Subimos al norte buscando el aire fresco, la humedad, el verde de los prados. Nos sentimos agotadas por del calor y la aridez inhóspita de la tierra reseca.
En Asturias, nos alojamos en Coaña, en una casa rural con vistas a un castro de la Edad de Hierro. Hace años que no subimos al norte en verano. Por eso, este viaje me recuerda a otros lejanos en el tiempo: la primera vez que viajé más allá de la meseta y mis pupilas se quedaron pintadas de verde en plena canícula, al despertar en mi litera del tren; otro verano en Asturias hace más de quince años y las niñas jugando mientras cortaban el heno junto a la casa de Piloña; unas vacaciones en Ziga, en el valle del Batzán, pues desde mi ventana también se veía un valle y por la noche, solo algunas luces dispersas iluminaban el paisaje.
Recorremos los pueblos de la costa: Luarca, Cudillero, Ortiguera, Puerto de Vega, Vievélez, Tapia de Casariego…Incluso penetramos en Galicia por Ribadeo y paseamos por la playa de las Catedrales con la bajamar.
Más allá de la pintoresca postal, de las casas de colores trepando por la montaña, asomándose a los puertos pesqueros, imaginamos la vida de estos pueblos en invierno, con el viento azotando sin piedad y las olas devorando los muelles. Pensamos en las personas mayores que habitan en calles empinadas e inaccesibles y en los cientos de marineros que la mar ha cobrado como tributo.
En cada viaje constatamos nuestra supina ignorancia.
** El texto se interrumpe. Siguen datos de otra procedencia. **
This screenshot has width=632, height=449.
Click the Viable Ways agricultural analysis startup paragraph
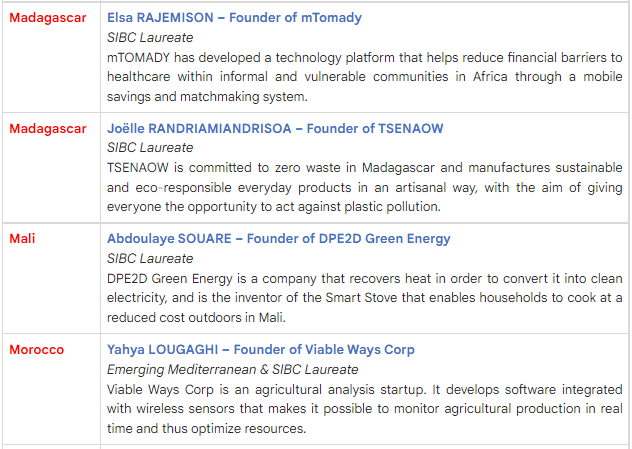coord(364,408)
He fotografiado todos los tipos de nubes imaginables sin ser capaz de nombrarlas: “¿cirros, cirrocúmulos, cirroestratos, altoestratos, altocúmulos, estratos, estratocúmulos, nimboestratos, cúmulos y cumulonimbos?”. Me perdí esa lección en el colegio y solo puedo describir cielos plomizos amenazando lluvia, el “orbayu” pertinaz regando los huertos de Taramundi, nubes blancas como copos de algodón surcando una mañana fresca, un escuadrón de nubes desfilando sobre la Ría de Navia.
También insisto en la necesidad de ampliar mis conocimientos de botánica, para poder llamar por su nombre a todos los árboles que encuentro en el camino y las flores silvestres y desconocidas que salen a mi paso.
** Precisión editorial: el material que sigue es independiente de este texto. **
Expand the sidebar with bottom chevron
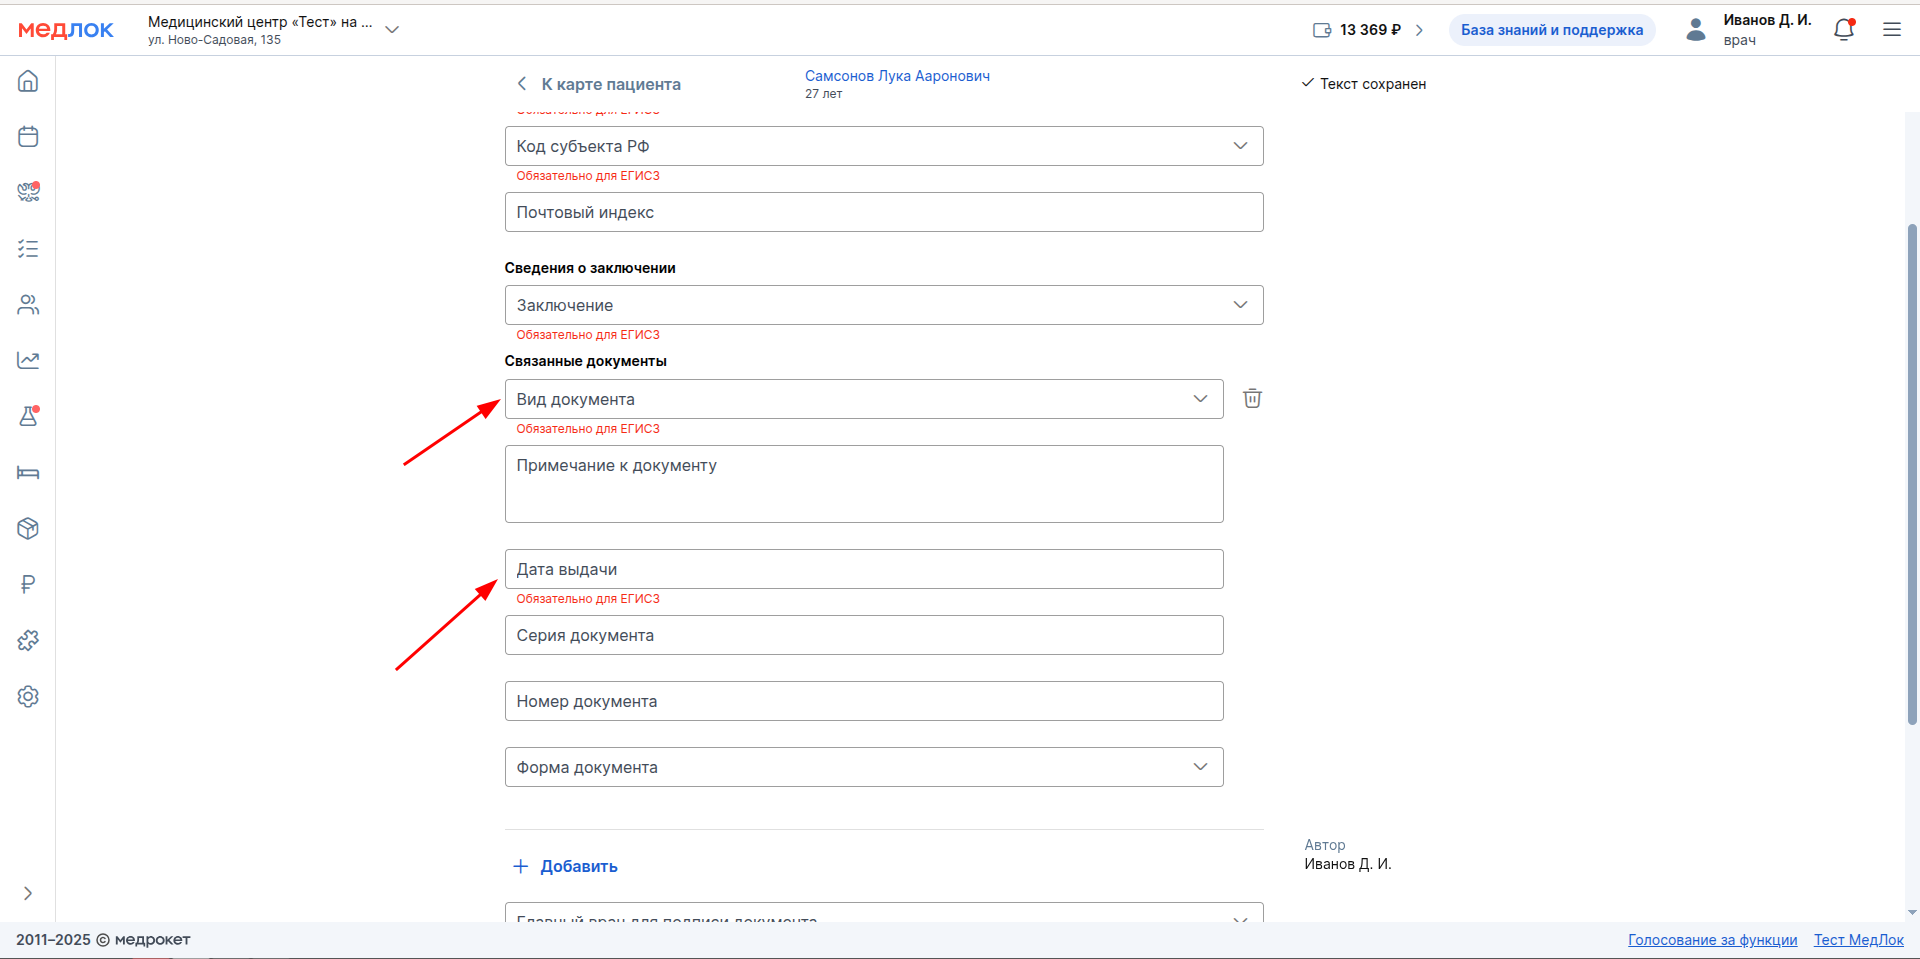 [x=28, y=893]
Lejos de rutas trilladas, recorremos senderos insospechados en Villayón, donde no conocen el concepto turismofobia y agradecemos el auténtico pan de pueblo de Panadería Pérez, que untamos de queso Gamonéu.
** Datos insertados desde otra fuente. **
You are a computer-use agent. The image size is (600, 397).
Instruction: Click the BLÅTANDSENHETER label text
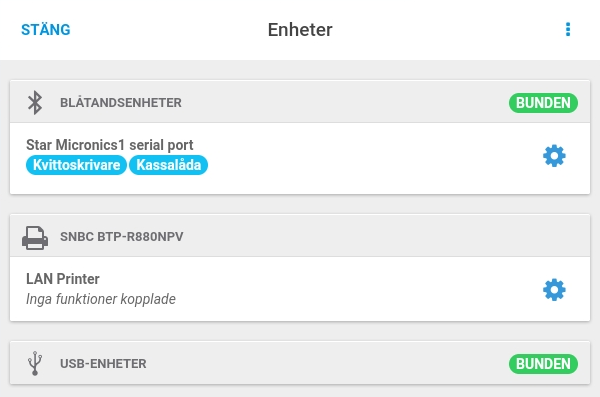[x=121, y=103]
Regresamos atravesando Castilla-León y Extremadura. Si ancha es Castilla, más extensa se nos hace Extremadura. Tras un oasis de agua y frondosidad, atravesamos la tierra parda, seca, ardiendo bajo un sol intransigente.
El camino es eterno. Para entretenerme voy anotando los nombres de lugares que aparecen indicados en la autovía: Faramontanos de Tábara, Morales del Vino, Peleas de Abajo, Villamor de los Escuderos…
Pienso que no hay nada más hermoso que la toponimia: Mozarbez, Arroyo Sanchituerto, Regato de las Cortinillas, Aldeanueva de Baños…
Ojalá pudiera emular a Labordeta y recorrer el país con mi mochila, detenerme a hablar con la gente, probar sus guisos, deleitarme con las pastas, magdalenas o perrunillas propias de cada lugar.
Quizás, en otro viaje, antes de que nos golpeen nuevas tragedias cercanas y sintamos rubor al compartir nuestras dichas.





Comentarios

Amelia ha dicho que…
Hola Pepa, de nuevo me quedo embelesada leyéndote. Espero que esas imágenes y esas vivencias te acompañen todo el año, o como mínimo hasta las próximas vacaciones.